Speed is everything & size matters

I’m often asked about my digital slash pixel workflow. What happens after pressing the shutter? What’s the process from moving files to the final archiving?

I’ll be brutally honest here. There’s the plan in a perfect world and then there’s reality, when even the best intentions don’t quite pan out as you hope. I often just get caught out in the moment, find myself with a fuller HD (Hard Drive) than expected, following back to back gigs and not enough time to back up properly. Video takes up a vast amount of storage, old laptops let you down, the memory fails as you forget which HD you hastily used for an intermediate edit… the list goes on and on.

But in a perfect world, when things go according to plan, it looks something like this:


I shoot with SanDisk Extreme Pro cards. With big and reliable CompactFlash (CF) cards, I can generally get away with just one or two card changes. Needless to say, the less card changes the better as changing them just isn’t practical in the heat of the moment. And then of course, you put the full card down somewhere… and wonder where that somewhere was afterwards. Ideally, I hand them over to an assistant. I did once lose a card with valuable content and guess where I found it?

Moving on, I always reformat a fresh card when I load in into my camera. I never store files on CF cards. When it comes to dumping cards (aka transferring data from CF cards onto HD), I’m a bit anal about how it’s done.

I move from left to right. The stack of cards sitting to the left of my laptop need to be transferred whilst those on the right are done. When dragging files on my computer, I always work from the left window to the right too. It’s consistent. It’s clear. A little nerdy perhaps but we all have our own systems, right?

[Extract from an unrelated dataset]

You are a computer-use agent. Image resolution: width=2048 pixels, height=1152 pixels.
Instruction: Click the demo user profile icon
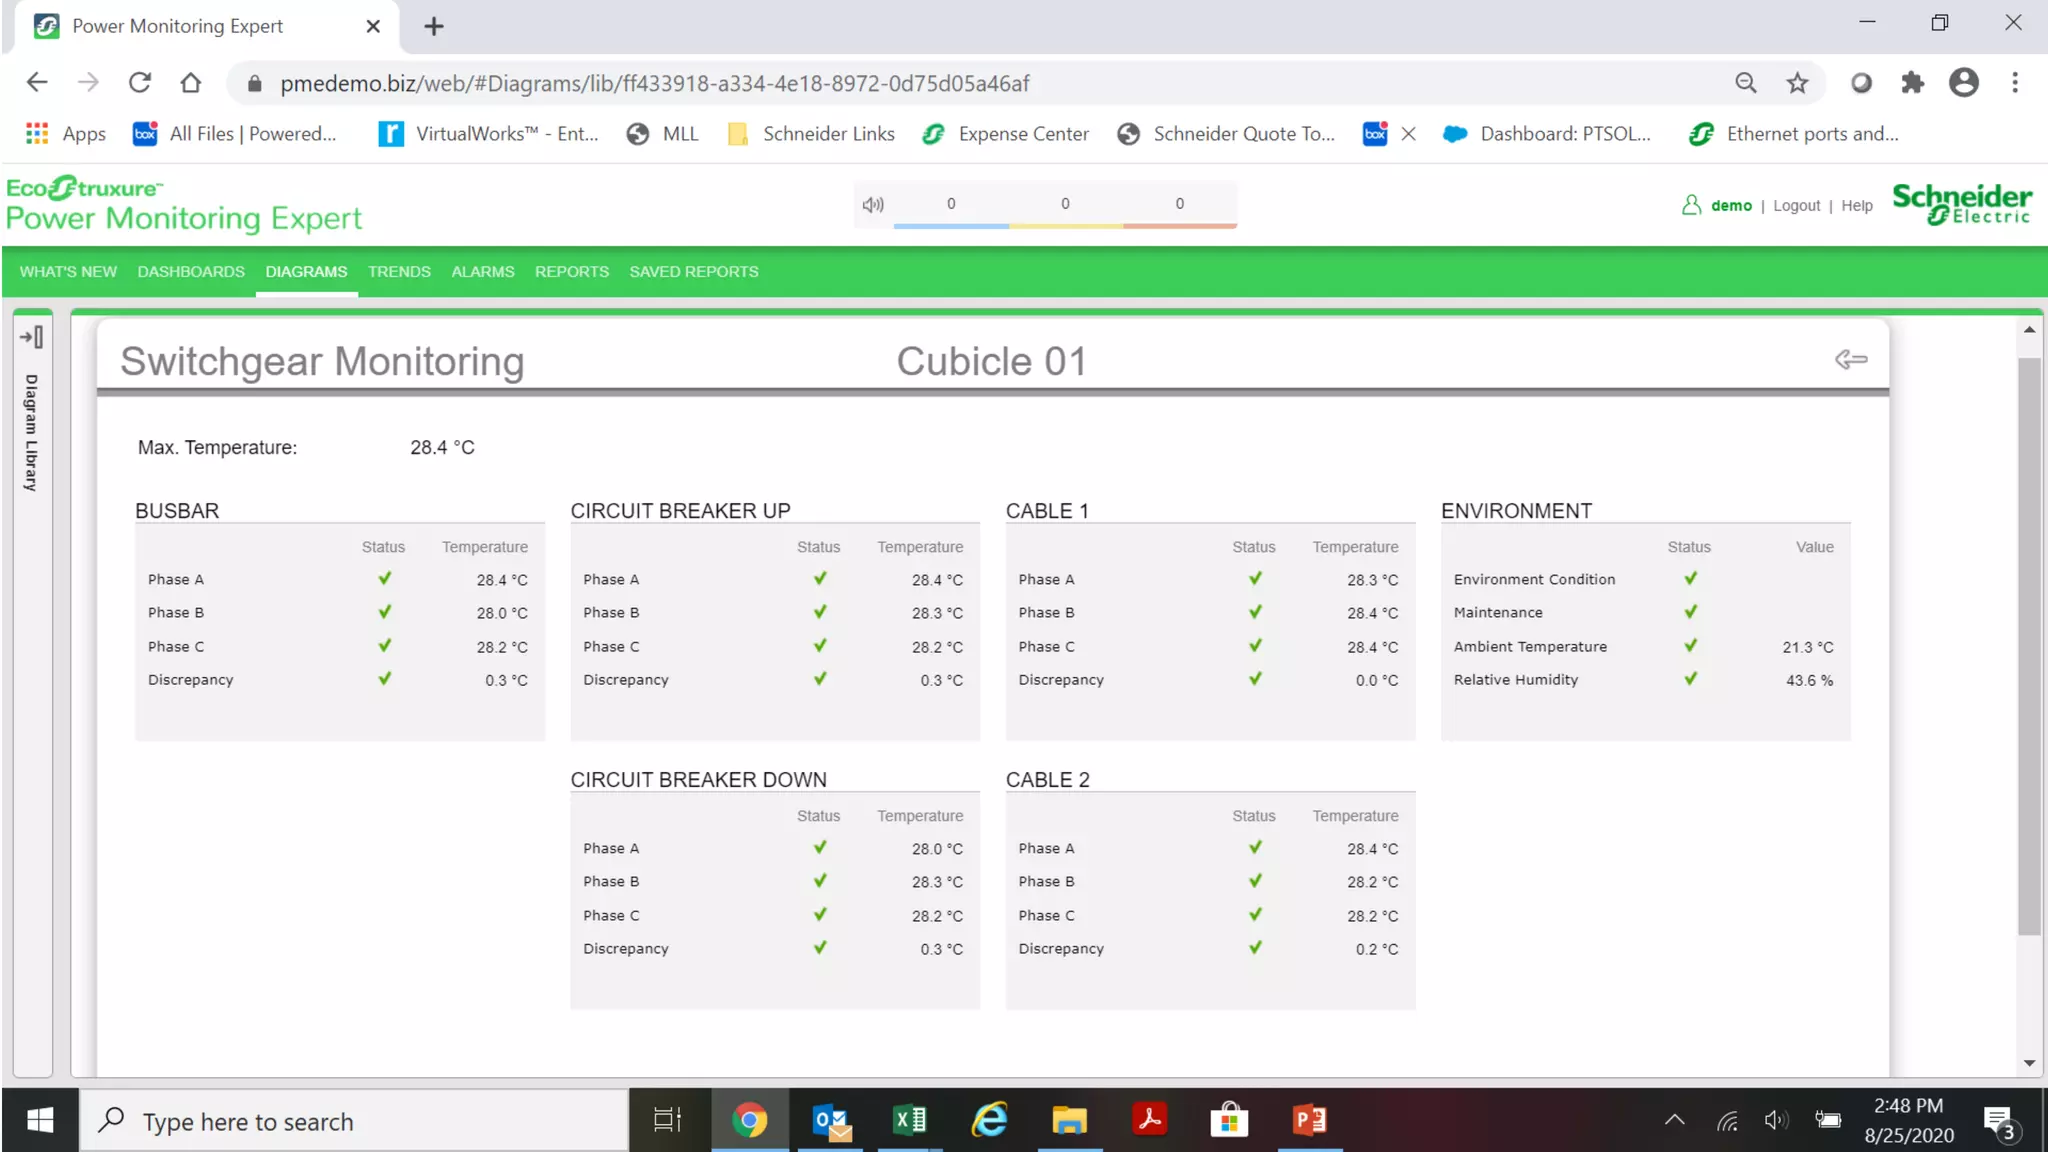tap(1691, 205)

I always copy the memory card to an external Hard Drive before bringing it into Capture or Lightroom. Ideally, a HD with a fast Thunderbolt wire. SPEED IS EVERYTHING at times like this. Throughout the day, I’ll back up everything to a second HD. Two HD’s, same content, stored separately when I’m on the move. Normally one terabyte (TB) of storage (laptop powered) will do, but on bigger expeditions I’ll take more HD’s rather than bigger HD’s that need external power.

When back in the studio, I transfer the full job to my Mothership – a huge kick-ass hard drive because SIZE MATTERS. I use the MyCloud by Western Digital to store all my work. I’ve set it to Raid1 so it duplicates all data within the unit. Basically, it backs-up internally on different internal drives. All my editing and retouching work is done using the Mothership. One Place. One Fast Machine. I’m sure it’s a pretty safe place to keep all my files too but just in case the man from Mars comes to sweep my studio, I also store all my work in another two places.

The work I keep hold of are all the files I’ve handed over to clients, the working TIFF’s and a big selection of RAW files. It all adds up to around 1.5-2 TB per year. I keep a pelicase full of HD’s at my place and a second identical set at a friends place. As you can imagine, these aren’t always 100% updated but the aim is to keep it as accurate as possible.

In the real digital world, there are always risks when it comes to file safety. I’ve had CF cards crash, HD breakdowns and even full shoots containing hundreds of RAW files go corrupt so what works for me is to have a tried and tested, simple workflow and a strong backup system. And I stick to it, even when clients are breathing down my neck pushing for a quicker turnaround in order to hit deadlines. I truly believe it’s better to stick to your own workflow even if it requires a little more work. I’m just not prepared to risk missing or disorganized files.

I probably have close to 40 HD’s, in all different shapes and sizes. By choice and by chance, most of these are Western Digital. The ones I personally stay away from are LaCie (despite their sexy orange design) and Drobo. They work for others but have let me down at times when I really needed them.

This stuff isn’t rocket science and there are, of course, plenty of other ways to do things. Any photographer or videographer just needs to find out what works for them, refine it and then stick to it. Keep it simple. Store it safely.